OBJECTIVES:
a. In the blog post, what was the one question that people like Karl Rove would ask?
b. Name every person the blog post addresses directly near its end.
c. Reproduce the blog post's wording verbatim, starting at the words "Monday, October 16, 2006" and ending after "up with care.".

GIVEN TEXT:

______

Monday, October 16, 2006

(not) Becoming the Enemy

What spares a group who see themselves pitted against an enemy (some other group) from becoming just like that enemy in order to win? What spares them is the questions they ask themselves. Because answers arrived at by partisans generally are predetermined from their questions, it is the questions that should be drawn up with care.

I sit for several hours a week in poorly airconditioned MoveOn.org office space crammed with phones, rickety chairs and tables and determined volunteers. One call at a time, we are finding the seven to ten percent of all MoveOn members who think its so important to get out the vote that they will put aside a few hours of their week, brave the interesting wierdness of calling strangers and help us make the calls. There are few lulls so we don't spend much time chatting with each other but we can't help but try our pet slogans and pitches out on each other. That is how I have come to trust these volunteers have asked "What should we be fighting for?" rather than "How can we win?" In that choice is an opporunity to make a seductive mistake. Even at this foot soldier level, you can see that opposition to the corrupt and cowardly congress and the bush regime is spontaneous and multifacited. There are college kids here, a few gray heads such as mine and 30-somethings.

We now witness in the newspapers the unraveling of the unwholesome coalition of neoconservative and cryptofascist theorizers, corporate influence marketers and the narrow and biggoted excesses of the religious right wing. What put that tacky marriage together in the first place? Though that wedding of antidemocratic factions seemed to work, the source of their fears and desperation were distinct. It was brokered by folks like Karl Rove who would only ask this question: "how can we win?" There must be a war or some other metaphor that revolves around winning. No principle comes before winning. And so "winning" comes first and all its costs come later. Mr. Rove, Mr. Cheney, Mr. Bush: history has presented you with your tab and its time to pay up. You have taken far more freedom from us than Osama Bin Laden ever dreamed of. You have become the enemy and even your admirers see it.

______

DATA EXTRACT:

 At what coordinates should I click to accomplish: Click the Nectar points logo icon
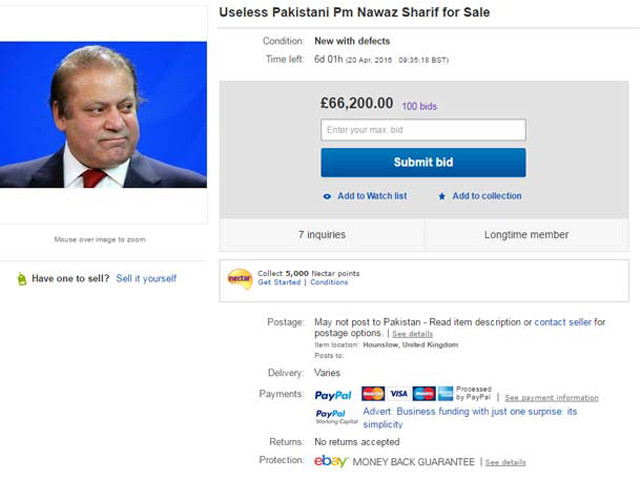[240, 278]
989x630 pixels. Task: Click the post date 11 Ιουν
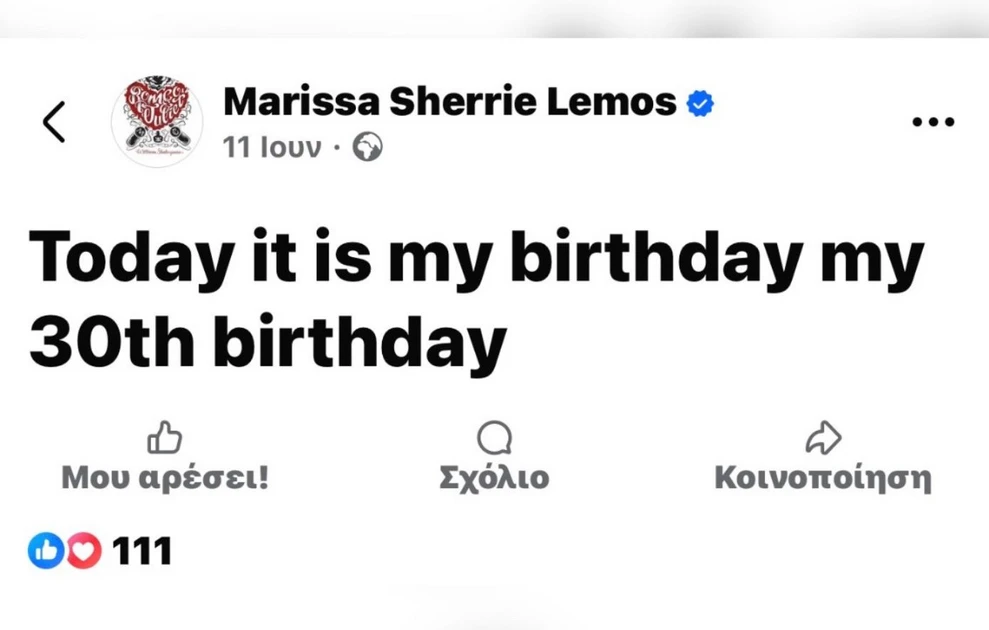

______

RESPONSES IN ORDER:
a. "How can we win?"

b. Mr. Rove, Mr. Cheney, Mr. Bush

c.
Monday, October 16, 2006

(not) Becoming the Enemy

What spares a group who see themselves pitted against an enemy (some other group) from becoming just like that enemy in order to win? What spares them is the questions they ask themselves. Because answers arrived at by partisans generally are predetermined from their questions, it is the questions that should be drawn up with care.